:: MATERIAL PROVIDED ::

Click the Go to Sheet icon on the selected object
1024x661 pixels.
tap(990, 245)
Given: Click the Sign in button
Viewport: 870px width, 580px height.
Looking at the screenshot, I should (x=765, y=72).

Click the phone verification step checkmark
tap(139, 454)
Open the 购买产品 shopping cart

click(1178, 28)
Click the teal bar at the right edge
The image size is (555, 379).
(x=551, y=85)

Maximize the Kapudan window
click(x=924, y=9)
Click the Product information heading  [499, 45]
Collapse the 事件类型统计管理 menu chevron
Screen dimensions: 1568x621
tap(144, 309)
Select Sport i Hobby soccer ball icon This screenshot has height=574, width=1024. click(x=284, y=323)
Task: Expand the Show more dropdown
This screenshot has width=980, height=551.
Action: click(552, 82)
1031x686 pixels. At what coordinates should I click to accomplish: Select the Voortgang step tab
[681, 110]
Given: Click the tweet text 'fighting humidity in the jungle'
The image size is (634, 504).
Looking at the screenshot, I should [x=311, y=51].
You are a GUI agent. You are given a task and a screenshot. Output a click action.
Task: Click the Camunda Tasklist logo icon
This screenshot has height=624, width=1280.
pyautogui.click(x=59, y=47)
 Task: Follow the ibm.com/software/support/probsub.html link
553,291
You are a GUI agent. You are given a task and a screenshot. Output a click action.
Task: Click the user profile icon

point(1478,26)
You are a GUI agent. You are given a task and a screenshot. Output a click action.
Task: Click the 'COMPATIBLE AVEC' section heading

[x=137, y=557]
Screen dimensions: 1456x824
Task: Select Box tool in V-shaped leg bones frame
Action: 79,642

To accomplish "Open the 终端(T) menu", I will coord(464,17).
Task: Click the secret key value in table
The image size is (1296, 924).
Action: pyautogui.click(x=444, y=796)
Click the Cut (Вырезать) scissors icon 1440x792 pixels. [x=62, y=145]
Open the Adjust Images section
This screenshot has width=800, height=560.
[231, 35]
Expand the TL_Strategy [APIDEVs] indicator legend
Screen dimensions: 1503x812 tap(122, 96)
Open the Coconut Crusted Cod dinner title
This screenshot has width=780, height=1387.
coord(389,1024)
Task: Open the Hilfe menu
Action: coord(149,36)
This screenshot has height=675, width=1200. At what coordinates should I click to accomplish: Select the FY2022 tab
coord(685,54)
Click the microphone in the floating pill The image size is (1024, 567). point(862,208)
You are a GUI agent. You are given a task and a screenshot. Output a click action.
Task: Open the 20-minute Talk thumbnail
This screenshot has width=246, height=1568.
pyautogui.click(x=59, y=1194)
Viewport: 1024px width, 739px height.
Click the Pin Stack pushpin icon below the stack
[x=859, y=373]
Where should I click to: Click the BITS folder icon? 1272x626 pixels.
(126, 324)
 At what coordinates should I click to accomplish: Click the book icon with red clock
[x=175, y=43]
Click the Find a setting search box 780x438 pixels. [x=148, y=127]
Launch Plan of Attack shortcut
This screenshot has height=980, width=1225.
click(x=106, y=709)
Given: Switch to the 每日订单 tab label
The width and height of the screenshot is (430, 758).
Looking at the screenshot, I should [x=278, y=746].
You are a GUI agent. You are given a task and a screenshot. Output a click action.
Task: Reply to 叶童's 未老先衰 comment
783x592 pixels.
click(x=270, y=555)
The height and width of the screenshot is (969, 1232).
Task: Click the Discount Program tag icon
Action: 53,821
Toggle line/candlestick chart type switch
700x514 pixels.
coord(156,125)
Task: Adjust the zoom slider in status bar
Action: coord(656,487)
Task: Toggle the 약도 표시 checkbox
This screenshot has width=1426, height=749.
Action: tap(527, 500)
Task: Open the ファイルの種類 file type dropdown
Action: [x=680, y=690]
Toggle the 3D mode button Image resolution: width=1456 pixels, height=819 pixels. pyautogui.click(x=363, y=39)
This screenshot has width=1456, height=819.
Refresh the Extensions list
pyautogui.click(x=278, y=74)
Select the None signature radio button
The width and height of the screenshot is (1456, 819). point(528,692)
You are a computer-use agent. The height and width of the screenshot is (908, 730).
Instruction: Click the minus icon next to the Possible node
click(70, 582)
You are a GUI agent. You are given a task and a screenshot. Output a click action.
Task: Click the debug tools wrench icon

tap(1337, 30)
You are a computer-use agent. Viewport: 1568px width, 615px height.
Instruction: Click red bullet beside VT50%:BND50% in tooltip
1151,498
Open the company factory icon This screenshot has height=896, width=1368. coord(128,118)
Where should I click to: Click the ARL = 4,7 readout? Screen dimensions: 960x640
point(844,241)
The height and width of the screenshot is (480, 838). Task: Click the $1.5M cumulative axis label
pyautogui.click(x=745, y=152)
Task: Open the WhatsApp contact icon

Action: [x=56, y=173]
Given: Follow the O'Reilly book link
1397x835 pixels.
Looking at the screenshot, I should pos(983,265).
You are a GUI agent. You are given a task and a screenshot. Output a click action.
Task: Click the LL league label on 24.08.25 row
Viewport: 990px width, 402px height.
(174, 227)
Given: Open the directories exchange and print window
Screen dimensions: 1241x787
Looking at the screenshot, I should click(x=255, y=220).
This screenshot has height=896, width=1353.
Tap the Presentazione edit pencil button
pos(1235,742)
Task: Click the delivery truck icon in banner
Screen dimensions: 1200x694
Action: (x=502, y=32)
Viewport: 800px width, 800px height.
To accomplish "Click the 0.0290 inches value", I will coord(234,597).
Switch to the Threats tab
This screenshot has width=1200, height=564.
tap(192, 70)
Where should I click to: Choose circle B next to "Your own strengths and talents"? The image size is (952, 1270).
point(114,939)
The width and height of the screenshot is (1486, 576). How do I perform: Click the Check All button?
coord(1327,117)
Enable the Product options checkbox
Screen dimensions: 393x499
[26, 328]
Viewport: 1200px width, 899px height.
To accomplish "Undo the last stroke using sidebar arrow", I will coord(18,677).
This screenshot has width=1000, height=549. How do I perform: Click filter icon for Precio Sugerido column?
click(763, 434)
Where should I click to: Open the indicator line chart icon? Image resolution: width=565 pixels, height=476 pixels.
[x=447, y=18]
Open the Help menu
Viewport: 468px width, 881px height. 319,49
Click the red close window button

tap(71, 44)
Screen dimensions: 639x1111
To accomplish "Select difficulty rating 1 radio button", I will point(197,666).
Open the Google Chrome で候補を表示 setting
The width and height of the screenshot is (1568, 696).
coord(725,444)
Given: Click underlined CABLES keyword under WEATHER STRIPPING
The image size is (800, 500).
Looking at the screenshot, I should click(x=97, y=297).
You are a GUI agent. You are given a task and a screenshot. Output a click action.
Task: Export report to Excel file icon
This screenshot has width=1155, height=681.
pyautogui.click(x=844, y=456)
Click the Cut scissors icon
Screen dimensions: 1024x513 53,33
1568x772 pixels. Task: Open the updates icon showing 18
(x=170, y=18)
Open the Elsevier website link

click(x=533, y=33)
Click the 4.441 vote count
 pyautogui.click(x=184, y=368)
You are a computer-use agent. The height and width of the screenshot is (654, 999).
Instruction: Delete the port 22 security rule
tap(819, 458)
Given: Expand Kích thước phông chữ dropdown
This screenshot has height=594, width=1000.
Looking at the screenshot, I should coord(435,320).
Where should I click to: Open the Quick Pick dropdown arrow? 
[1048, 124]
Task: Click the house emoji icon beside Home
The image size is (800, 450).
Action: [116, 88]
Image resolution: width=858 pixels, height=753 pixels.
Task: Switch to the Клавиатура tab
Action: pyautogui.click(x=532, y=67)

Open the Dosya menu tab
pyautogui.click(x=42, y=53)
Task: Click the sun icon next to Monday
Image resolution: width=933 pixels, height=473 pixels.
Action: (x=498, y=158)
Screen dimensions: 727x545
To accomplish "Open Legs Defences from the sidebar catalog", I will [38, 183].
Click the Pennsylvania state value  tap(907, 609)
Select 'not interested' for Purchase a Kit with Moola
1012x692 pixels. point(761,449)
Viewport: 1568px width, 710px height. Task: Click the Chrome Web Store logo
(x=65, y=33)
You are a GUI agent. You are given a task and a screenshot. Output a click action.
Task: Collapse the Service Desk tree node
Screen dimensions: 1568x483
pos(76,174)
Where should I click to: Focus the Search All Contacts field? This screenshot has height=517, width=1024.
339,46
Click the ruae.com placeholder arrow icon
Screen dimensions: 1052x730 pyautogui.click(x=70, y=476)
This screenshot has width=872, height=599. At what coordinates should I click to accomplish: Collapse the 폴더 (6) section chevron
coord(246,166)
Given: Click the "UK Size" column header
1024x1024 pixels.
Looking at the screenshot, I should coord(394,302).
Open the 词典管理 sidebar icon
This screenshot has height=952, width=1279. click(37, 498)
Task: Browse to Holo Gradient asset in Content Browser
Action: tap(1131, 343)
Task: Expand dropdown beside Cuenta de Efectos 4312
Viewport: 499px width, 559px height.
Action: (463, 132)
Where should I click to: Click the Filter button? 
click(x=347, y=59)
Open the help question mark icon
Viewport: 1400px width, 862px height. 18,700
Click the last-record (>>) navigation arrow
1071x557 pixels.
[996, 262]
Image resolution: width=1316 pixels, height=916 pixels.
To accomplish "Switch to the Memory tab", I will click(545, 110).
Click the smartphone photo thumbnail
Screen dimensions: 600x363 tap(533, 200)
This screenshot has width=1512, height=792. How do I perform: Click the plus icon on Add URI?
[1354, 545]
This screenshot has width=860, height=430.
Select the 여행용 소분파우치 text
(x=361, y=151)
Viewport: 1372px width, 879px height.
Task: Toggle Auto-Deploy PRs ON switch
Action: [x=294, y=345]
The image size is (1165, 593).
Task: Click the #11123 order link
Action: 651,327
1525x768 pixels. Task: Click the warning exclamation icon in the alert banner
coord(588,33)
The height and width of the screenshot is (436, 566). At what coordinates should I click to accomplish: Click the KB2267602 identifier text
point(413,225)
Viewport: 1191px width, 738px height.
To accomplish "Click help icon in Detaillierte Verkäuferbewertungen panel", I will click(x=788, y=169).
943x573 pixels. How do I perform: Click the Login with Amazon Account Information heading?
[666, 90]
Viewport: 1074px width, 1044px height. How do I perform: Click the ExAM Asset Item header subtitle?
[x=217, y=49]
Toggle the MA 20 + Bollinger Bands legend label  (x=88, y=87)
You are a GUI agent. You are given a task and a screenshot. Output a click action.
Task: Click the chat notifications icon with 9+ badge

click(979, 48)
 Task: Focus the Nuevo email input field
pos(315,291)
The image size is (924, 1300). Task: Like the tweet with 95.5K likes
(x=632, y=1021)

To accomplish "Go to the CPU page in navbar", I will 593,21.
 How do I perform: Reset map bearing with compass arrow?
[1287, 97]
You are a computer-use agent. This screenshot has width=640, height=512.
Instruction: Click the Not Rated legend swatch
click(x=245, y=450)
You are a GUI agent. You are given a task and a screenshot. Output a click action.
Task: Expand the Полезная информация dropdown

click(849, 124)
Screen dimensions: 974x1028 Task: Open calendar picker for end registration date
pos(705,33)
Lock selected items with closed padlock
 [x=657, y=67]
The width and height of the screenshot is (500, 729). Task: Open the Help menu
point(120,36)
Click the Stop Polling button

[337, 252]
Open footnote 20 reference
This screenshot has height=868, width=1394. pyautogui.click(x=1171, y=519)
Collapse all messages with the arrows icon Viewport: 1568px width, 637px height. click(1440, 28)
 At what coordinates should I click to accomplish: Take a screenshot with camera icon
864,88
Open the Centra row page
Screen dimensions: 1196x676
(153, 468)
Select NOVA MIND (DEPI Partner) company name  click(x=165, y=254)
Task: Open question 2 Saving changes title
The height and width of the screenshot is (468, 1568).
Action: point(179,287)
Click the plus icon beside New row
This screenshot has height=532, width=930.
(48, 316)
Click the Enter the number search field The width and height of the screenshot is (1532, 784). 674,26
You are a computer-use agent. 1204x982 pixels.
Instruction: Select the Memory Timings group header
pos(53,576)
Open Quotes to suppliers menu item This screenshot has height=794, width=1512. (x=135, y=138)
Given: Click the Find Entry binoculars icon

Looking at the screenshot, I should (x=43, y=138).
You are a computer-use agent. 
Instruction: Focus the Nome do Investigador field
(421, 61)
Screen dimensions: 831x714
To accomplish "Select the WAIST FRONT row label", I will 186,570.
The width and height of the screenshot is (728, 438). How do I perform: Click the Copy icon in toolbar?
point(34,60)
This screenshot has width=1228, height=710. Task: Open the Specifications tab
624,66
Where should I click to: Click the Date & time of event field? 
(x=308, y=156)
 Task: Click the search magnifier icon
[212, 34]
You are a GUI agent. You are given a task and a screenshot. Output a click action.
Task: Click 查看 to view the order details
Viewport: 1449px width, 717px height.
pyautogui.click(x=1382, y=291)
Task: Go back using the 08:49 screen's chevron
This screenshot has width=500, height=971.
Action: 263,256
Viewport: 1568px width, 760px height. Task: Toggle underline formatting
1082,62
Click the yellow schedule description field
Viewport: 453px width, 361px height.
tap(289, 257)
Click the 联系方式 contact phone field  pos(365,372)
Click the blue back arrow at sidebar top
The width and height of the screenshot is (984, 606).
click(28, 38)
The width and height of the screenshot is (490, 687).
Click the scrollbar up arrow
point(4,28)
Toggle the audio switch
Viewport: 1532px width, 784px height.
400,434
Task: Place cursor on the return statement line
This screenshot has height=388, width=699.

:: THE REQUEST ::
Render the entries from the line containing "Task: Go back" through the line containing "Click the 联系方式", both included, as a Markdown table with the columns Row and Line. Number each line in Row, and skip any blank lines.

:: CORRECT ANSWER ::
| Row | Line |
|---|---|
| 1 | Task: Go back using the 08:49 screen's chevron |
| 2 | This screenshot has width=500, height=971. |
| 3 | Action: 263,256 |
| 4 | Viewport: 1568px width, 760px height. Task: Toggle underline formatting |
| 5 | 1082,62 |
| 6 | Click the yellow schedule description field |
| 7 | Viewport: 453px width, 361px height. |
| 8 | tap(289, 257) |
| 9 | Click the 联系方式 contact phone field  pos(365,372) |